To solve these problems, I considered managing analysis projects with Quarto’s book format. I am still trying this approach, but I summarize the method below.
What Is Quarto’s Book Format?
Quarto’s book format is a feature that can combine multiple qmd files and output them as one document. For example, the well-known R introduction R for Data Science (2e) is created with Quarto’s book format.
Recently, many R-related books have also been created in Quarto’s book format.
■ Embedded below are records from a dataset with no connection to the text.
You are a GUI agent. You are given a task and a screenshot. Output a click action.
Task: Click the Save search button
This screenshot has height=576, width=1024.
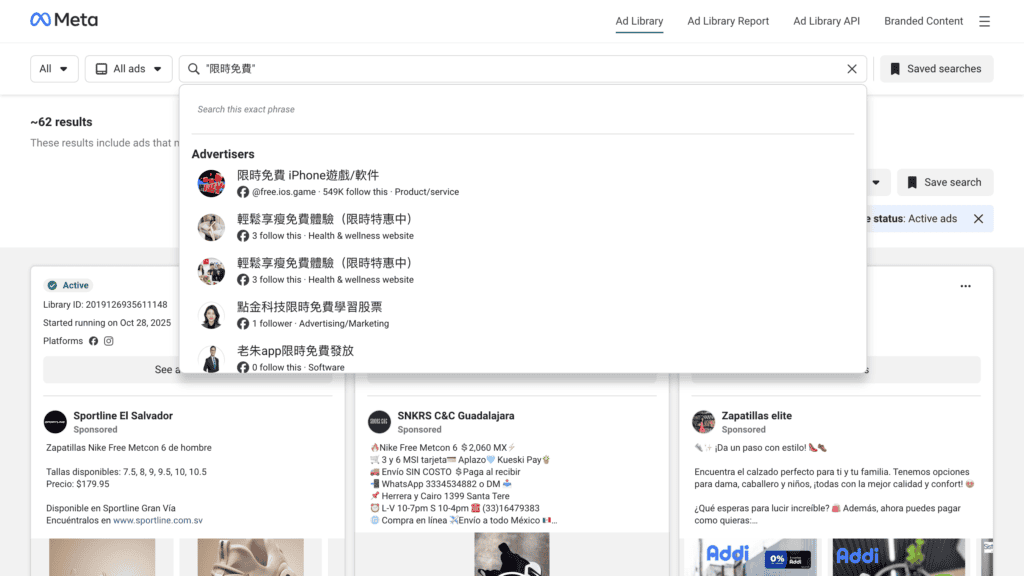tap(944, 182)
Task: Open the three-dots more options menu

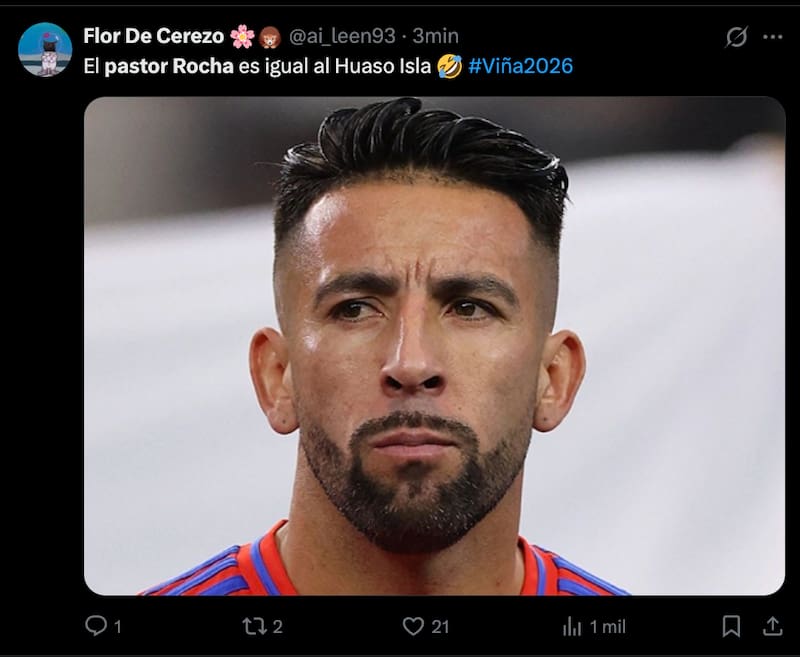Action: coord(773,37)
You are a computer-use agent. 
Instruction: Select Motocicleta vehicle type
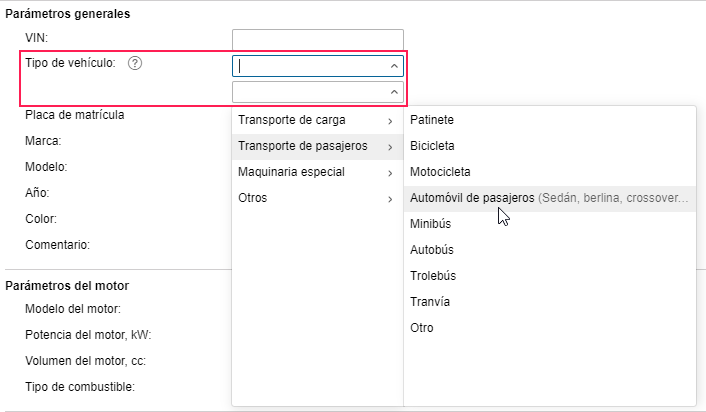(440, 172)
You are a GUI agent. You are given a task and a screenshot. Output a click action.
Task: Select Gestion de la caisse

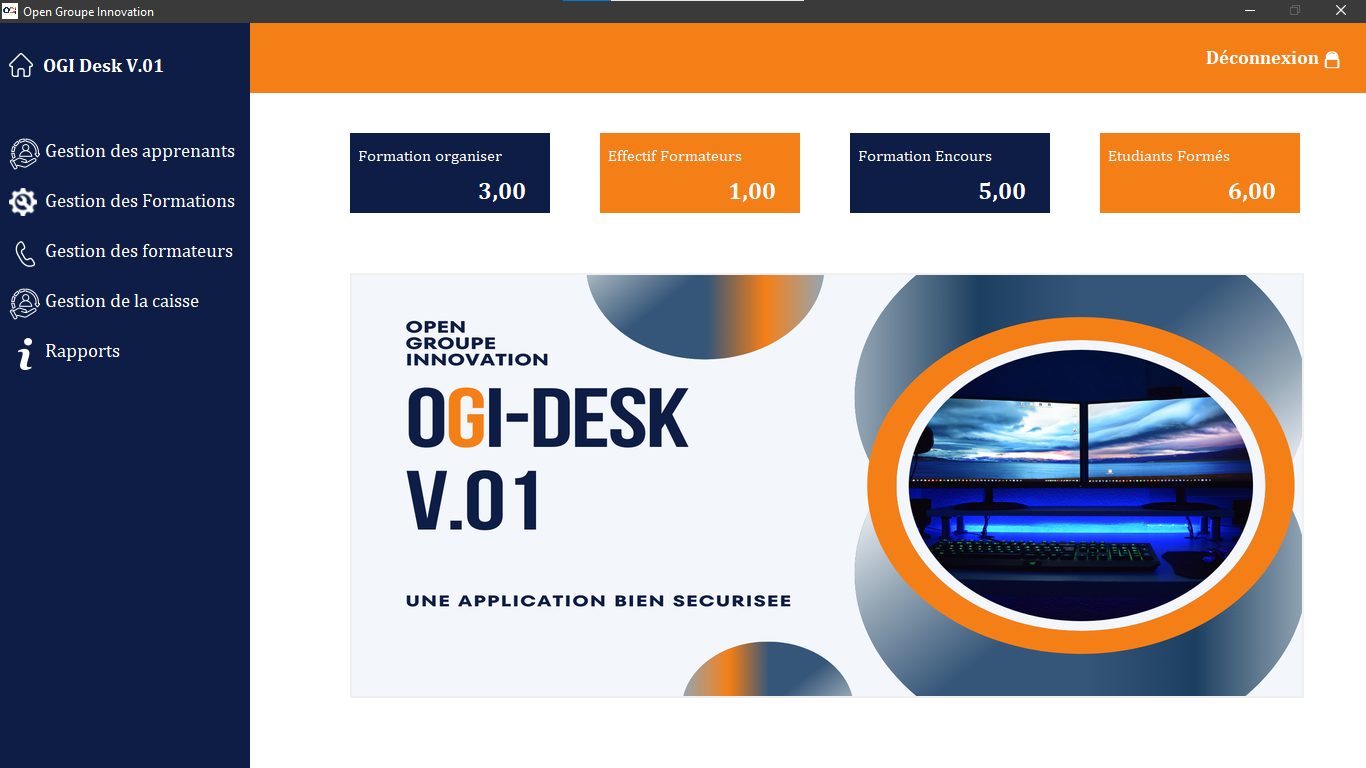pyautogui.click(x=122, y=302)
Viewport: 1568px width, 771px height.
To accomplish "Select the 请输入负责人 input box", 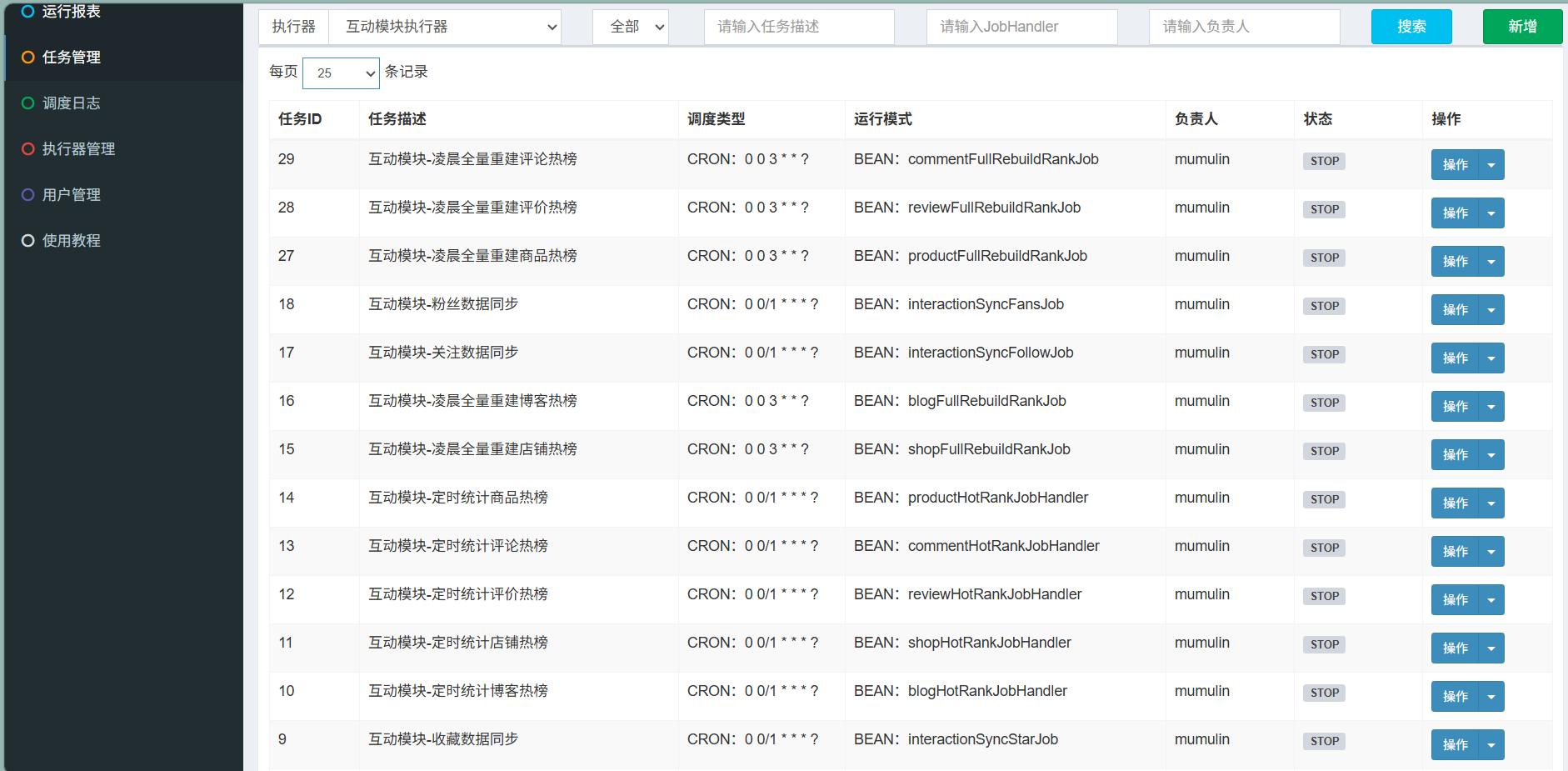I will [1244, 27].
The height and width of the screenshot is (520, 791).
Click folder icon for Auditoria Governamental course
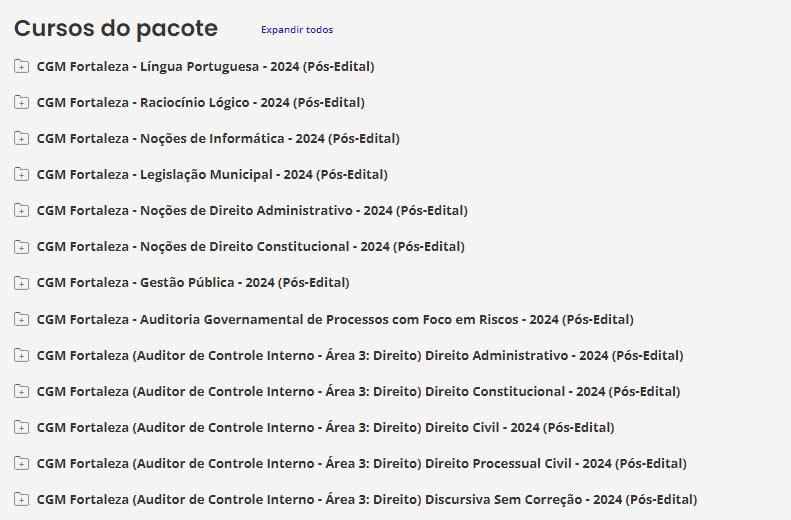[x=21, y=320]
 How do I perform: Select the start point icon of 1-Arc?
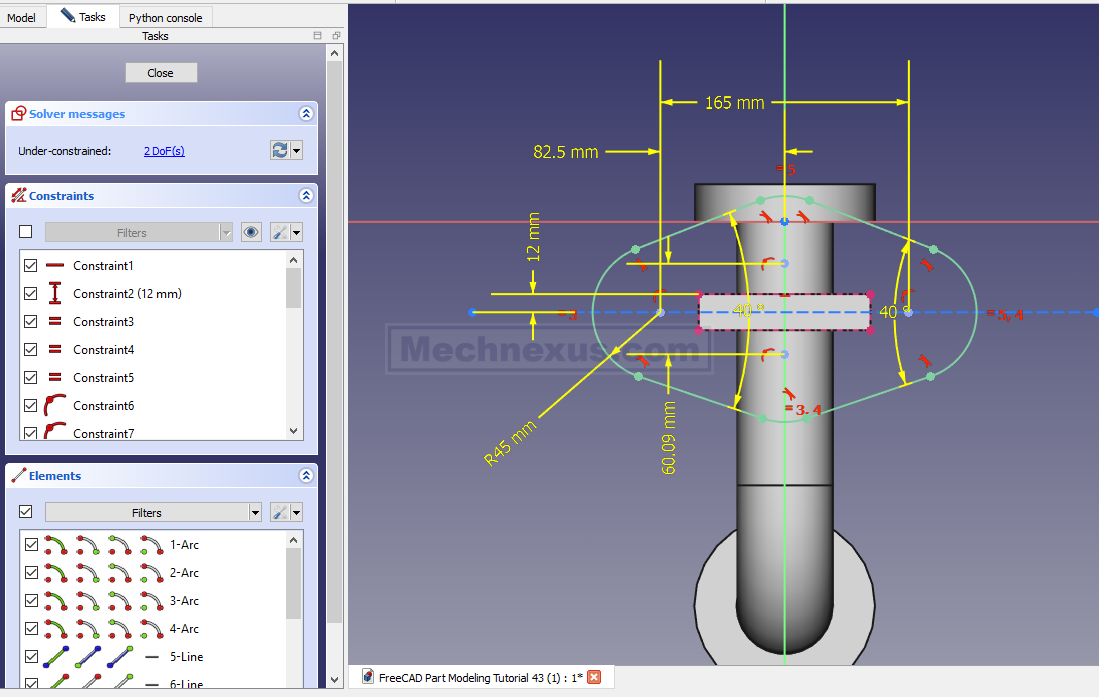tap(87, 545)
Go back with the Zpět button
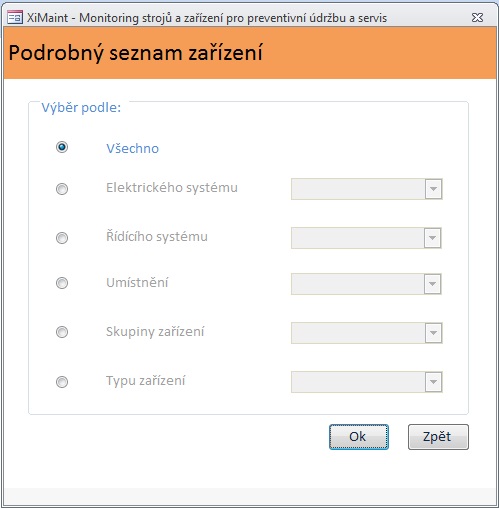The width and height of the screenshot is (499, 509). [x=438, y=437]
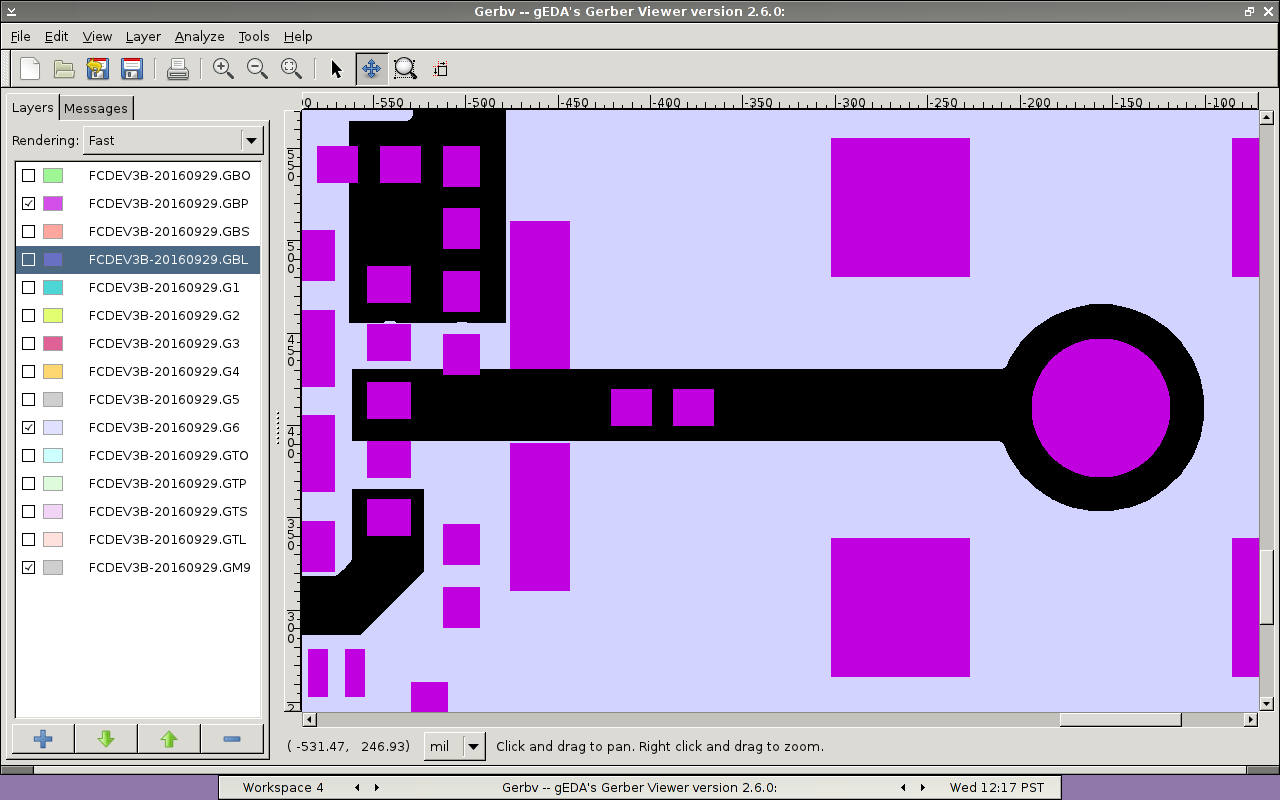The height and width of the screenshot is (800, 1280).
Task: Click the Print toolbar icon
Action: click(x=178, y=69)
If you look at R for Data Science (2e), you can see that pages are arranged in order like an actual book, with sections throughout.
I thought that analysis code that needs to be executed in order might be manageable in the same way with the book format.
Example Structure of an Existing Analysis Project
Here, consider a realistic project where the analysis is divided into steps such as data preprocessing, analysis, and visualization. For example, suppose an analysis folder is managed as follows.
notebooks/
├── 01_data_preprocessing_AA.qmd
├── 02_data_preprocessing_BB.qmd
├── 03_analysis_CC.qmd
├── 04_analysis_DD.qmd
├── 05_visualization_EE.qmd
└── 06_visualization_FF.qmd
In this structure, qmd files are separated by step. However, suppose you later want to add a new preprocessing step before 02_data_preprocessing_BB. In that case, all file name numbers need to be changed, which is very tedious.
Creating a Quarto Book
To solve this problem, manage the analysis project with Quarto’s book format.
Open the command palette with Ctrl+Shift+P and select “Quarto: Create New Book Project.” Enter the project name and specify the folder where it should be saved.